Besides being an Oncode Investigator and having your own research group at the Princess Máxima Center, you are a father of five. What’s your secret to combining a highly demanding job with a busy family life?
“First, I simply love my job. You could say it’s my hobby really. From doing the actual research to mentoring young people. And I am lucky to have a great, excellent team, so what more could one ask for? And of course, I love spending time with my family. So while both areas require time and attention, they also give me loads of energy.”
“From a practical perspective, I am lucky that my wife works part-time. And we moved to live closer to both our parents, who kindly help out where needed. On top of that I have flexible working hours, which mean that I can take the kids to school and pick them up at least once a week.

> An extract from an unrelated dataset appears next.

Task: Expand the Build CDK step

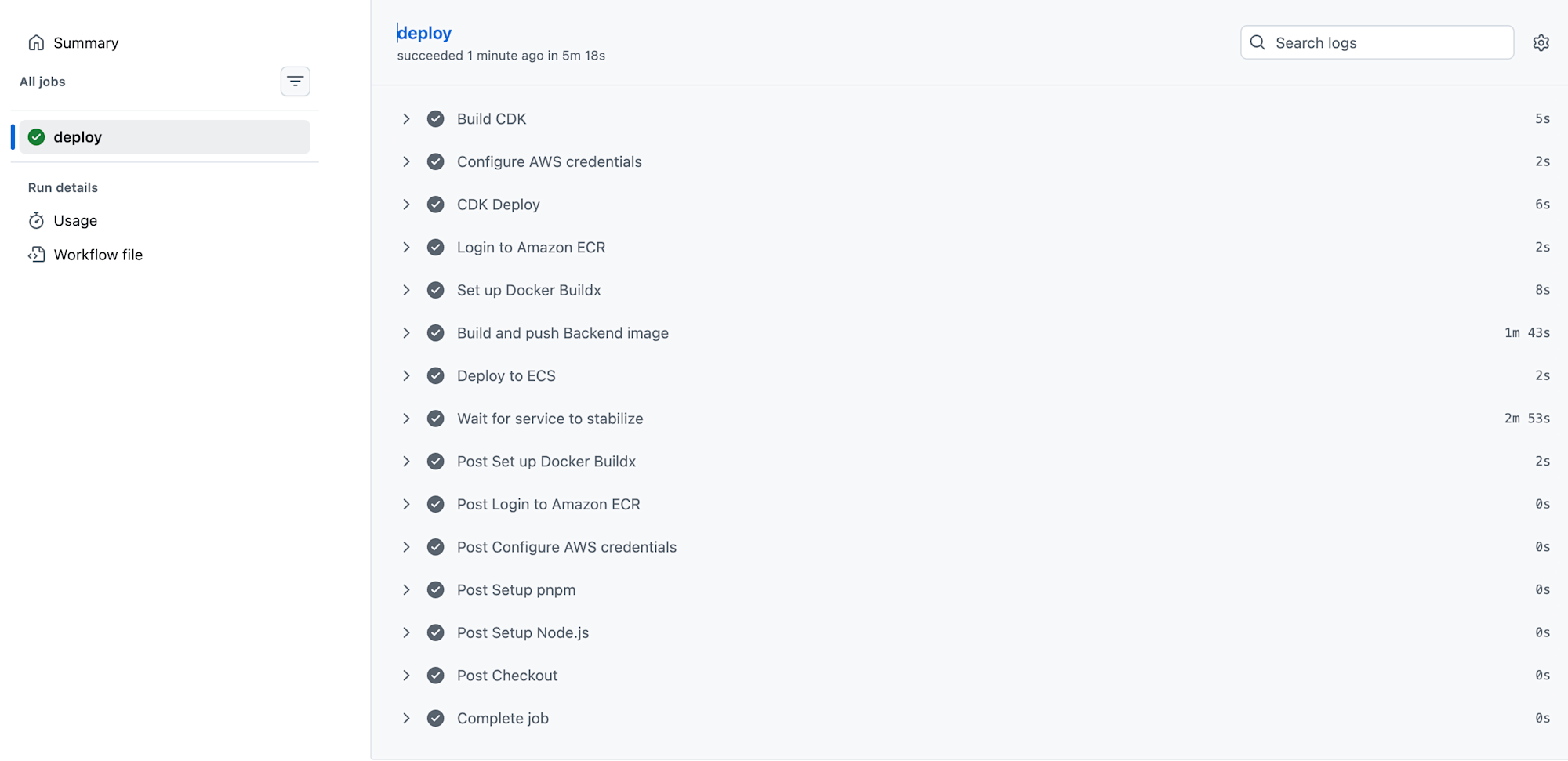Action: tap(406, 119)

“What also helps is that my kids are fairly flexible and easy-going, perhaps because they are used to sharing attention, since they are with five. And the older they get, the more independent they become. Three years ago, when my youngest was still a baby and I was doing a post-doc, I sometimes struggled to combine work and family life. Back then, it would have been more difficult to do my current job.”
Although the survival rate of children with cancer has gone up, a quarter of all children with cancer admitted to the Princess Máxima Center still dies. Isn’t it hard to be confronted with childhood cancer on a daily basis, through your research work there?

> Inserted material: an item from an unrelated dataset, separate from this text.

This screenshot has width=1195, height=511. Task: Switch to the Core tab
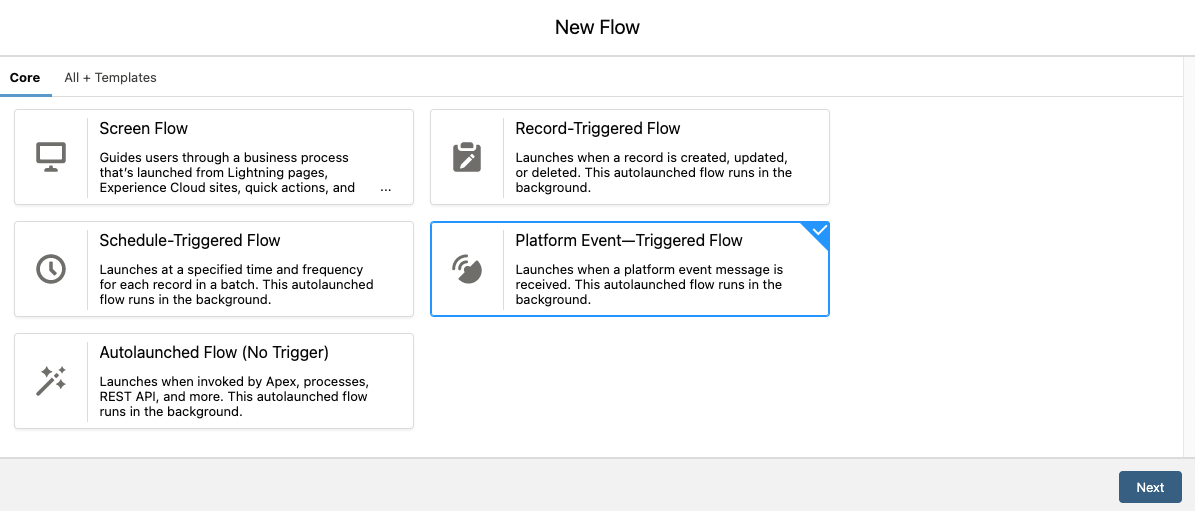pyautogui.click(x=25, y=77)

“Children getting cancer and dying of it is just horrible. Each time my wife and I watch a documentary about the Princess Máxima Center we end up shedding tears. But childhood cancer, no matter how unpalatable, is also a fact of life and the Princess Máxima Center seeks to give the children the best possible care and quality of life. So, I switch into another mode, as it were, at the center. Seeing those sick kids fuels my motivation; they are daily reminders of the importance of my work.”
“Also, even when they are very sick, kids will be kids. The patients can be very playful: you don’t want to know how many times a kid bumped into me in the corridor on his bike or ran me down with her go-kart (laughs). When they are staying positive and doing all they can to get better, then who am I to sit in a corner crying? I am of much more use to them if I simply focus on getting the best job done.”